The State of Emergency Has Arrived

President Donald Trump plans to declare a national emergency after Congress passed a government spending deal that provides further funding for border security. Speaking to NBC News, a Trump administration official confirmed that the president will announce around $8 billion for a border wall under executive actions, part of which will be an emergency declaration.

That figure includes $1.375 billion in the spending bill for fencing in Texas; $600 million from the Treasury Department’s drug forfeiture fund; $2.5 billion from a Defense Department drug interdiction program; and $3.5 billion from a military construction budget under an emergency declaration by the president.

The president will hold an event in the Rose Garden about the border at some time on Friday morning, the White House said.

“President Trump will sign the government funding bill, and as he has stated before, he will also take other executive action — including a national emergency — to ensure we stop the national security and humanitarian crisis at the border,” White House Press Secretary Sarah Sanders said in a statement Thursday afternoon.

Democrats Would Take Legal Action

Trump plans to use a declaration of emergency to divert funding from multiple parts of the federal government to extend the border barrier, most notably the Defense Department, two senior administration officials and a congressional aide told NBC News.

House Speaker Nancy Pelosi, D-Calif., said in response that if Trump declares a national emergency, Democrats could consider legal action to stop him.

“That’s an option, and we’ll review our options,” Pelosi said. “But it’s important to note that when the president declares this emergency, first of all, it’s not an emergency.
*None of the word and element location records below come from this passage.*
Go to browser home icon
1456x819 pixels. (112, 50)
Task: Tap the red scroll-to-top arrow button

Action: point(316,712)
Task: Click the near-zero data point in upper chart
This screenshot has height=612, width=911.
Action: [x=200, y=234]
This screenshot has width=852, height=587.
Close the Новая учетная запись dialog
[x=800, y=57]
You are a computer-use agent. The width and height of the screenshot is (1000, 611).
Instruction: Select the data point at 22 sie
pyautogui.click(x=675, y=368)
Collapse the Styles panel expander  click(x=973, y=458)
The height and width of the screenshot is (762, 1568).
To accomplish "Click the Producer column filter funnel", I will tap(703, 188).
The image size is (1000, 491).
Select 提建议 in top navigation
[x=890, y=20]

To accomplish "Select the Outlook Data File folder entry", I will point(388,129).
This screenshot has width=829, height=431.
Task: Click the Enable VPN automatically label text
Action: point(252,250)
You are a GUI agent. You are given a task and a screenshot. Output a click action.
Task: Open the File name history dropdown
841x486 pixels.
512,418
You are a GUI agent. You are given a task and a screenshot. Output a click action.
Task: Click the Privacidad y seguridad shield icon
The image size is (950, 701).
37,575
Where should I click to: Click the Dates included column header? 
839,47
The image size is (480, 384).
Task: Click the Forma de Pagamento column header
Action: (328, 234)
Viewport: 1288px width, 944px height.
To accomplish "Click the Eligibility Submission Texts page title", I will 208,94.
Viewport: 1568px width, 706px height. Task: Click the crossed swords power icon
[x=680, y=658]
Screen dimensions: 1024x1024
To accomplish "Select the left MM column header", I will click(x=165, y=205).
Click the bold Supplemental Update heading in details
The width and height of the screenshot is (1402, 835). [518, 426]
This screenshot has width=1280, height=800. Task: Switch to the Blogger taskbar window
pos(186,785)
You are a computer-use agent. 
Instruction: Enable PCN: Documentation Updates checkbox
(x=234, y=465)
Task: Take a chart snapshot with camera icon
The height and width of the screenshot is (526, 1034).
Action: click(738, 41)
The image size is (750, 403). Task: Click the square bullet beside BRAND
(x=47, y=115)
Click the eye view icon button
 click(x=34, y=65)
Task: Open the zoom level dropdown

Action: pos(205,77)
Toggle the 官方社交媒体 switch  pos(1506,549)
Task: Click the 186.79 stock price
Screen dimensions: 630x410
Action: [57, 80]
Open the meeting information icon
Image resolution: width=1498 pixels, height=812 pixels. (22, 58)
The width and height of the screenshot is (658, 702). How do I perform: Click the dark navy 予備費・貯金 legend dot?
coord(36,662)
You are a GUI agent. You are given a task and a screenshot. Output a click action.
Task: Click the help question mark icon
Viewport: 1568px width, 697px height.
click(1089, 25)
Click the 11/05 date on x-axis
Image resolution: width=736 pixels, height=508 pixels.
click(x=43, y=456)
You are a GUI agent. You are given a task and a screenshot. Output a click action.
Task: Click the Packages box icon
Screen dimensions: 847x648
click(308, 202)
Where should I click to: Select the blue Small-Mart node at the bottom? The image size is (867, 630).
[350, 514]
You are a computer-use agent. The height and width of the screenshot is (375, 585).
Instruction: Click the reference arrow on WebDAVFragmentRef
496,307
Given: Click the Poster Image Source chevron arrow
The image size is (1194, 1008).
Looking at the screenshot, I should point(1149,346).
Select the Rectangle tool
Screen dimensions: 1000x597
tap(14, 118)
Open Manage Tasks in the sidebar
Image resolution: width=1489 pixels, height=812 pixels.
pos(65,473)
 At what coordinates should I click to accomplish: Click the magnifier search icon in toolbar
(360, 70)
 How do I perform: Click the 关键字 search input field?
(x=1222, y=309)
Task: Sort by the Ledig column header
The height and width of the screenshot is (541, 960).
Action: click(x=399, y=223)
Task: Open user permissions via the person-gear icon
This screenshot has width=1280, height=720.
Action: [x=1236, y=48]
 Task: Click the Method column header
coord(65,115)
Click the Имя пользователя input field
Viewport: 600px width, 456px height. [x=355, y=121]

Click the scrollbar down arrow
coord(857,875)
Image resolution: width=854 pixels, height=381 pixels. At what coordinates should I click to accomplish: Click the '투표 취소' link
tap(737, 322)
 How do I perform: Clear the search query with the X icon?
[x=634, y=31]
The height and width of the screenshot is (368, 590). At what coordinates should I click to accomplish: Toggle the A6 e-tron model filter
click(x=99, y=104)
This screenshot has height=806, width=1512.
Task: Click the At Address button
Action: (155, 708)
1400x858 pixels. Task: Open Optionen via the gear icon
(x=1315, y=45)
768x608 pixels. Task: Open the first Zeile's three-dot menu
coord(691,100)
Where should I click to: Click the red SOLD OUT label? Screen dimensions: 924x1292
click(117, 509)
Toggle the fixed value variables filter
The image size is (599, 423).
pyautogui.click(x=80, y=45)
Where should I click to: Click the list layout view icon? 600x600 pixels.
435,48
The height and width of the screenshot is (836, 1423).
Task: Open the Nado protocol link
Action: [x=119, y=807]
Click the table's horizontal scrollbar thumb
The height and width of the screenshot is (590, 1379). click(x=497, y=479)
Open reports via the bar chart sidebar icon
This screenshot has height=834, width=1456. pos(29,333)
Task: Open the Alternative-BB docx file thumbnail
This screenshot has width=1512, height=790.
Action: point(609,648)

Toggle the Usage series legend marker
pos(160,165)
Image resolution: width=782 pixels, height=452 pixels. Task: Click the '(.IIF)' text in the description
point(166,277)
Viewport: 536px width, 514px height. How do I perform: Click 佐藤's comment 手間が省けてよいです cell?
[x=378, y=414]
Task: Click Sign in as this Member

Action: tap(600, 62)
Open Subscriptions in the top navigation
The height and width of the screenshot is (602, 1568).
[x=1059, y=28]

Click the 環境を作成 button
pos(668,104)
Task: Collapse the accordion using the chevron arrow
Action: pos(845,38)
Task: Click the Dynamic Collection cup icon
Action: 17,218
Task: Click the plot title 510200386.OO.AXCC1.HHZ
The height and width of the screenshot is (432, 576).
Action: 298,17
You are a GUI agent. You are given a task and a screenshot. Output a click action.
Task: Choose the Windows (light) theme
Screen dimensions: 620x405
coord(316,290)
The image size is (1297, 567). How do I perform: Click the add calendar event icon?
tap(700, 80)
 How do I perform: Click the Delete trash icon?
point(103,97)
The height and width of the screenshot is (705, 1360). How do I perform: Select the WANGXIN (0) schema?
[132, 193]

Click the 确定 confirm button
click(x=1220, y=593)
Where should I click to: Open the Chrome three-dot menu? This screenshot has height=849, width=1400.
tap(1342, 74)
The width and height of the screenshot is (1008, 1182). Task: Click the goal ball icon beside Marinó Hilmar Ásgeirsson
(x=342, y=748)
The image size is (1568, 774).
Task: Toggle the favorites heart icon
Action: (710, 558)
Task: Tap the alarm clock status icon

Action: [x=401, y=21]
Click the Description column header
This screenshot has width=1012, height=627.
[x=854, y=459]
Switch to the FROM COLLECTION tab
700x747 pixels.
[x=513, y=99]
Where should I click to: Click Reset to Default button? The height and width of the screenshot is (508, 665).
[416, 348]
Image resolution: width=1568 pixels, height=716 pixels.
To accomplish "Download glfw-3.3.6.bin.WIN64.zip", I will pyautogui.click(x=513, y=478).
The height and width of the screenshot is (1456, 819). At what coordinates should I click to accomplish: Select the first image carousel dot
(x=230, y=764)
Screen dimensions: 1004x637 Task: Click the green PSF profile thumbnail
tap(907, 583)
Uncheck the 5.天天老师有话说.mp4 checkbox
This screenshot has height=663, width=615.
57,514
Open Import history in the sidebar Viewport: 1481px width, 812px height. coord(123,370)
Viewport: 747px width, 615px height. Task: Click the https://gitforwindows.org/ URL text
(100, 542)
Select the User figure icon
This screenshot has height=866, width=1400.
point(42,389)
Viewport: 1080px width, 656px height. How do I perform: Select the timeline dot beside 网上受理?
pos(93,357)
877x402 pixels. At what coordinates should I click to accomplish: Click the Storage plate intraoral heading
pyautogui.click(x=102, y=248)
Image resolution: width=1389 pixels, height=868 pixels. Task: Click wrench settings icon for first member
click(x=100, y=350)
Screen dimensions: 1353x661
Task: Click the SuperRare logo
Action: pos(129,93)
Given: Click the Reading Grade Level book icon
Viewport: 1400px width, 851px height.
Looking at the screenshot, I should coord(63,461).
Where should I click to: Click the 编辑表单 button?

What’s happening at the border, it’s a humanitarian challenge to us. The president has tried to sell a bill of goods. But putting that aside, just in terms of the president making an end run around Congress, here he said let us respect what the committee will do, then walks away from it.”

Pelosi and Senate Minority Leader Chuck Schumer, D-N.Y., released a joint statement after the White House announcement vowing to defend the constitutional separation of powers.

“Declaring a national emergency would be a lawless act, a gross abuse of the power of the presidency and a desperate attempt to distract from the fact that President Trump broke his core promise to have Mexico pay for his wall,” their statement said.

Even some Republicans are not on board with the president decision. “I think it’s a dangerous step,” said Sen. John Cornyn, R-Texas. “One, because of the precedent it sets. Two, because the president is going to get sued and it won’t succeed in accomplishing his goal, and three, because I think Mrs. Pelosi will then introduce a resolution which will pass the House, then come over here and divide Republicans. So to me, it strikes me as not a good strategy.”

The bill that Trump is expected to sign, provides $1.375 billion for 55 miles of pedestrian and levee fencing in the Rio Grande Valley of Texas, far short of Trump’s $5.7 billion request. It also would prohibit the use of a concrete wall or other Trump prototypes and specify that only “existing technologies” for fencing and barriers could be used.

Senate Appropriations Committee Chairman Richard Shelby, R-Ala., who helped negotiate the deal, said he had told Trump and Vice President Mike Pence that the bill should be viewed as a “down payment” to fund border security.

President Trump has long taken an “only I can fix this approach” to crisis politics, and in this case, he seems to be ready willing and able to strike unilaterally to ensure his most quintessential campaign promise, and “build that wall!”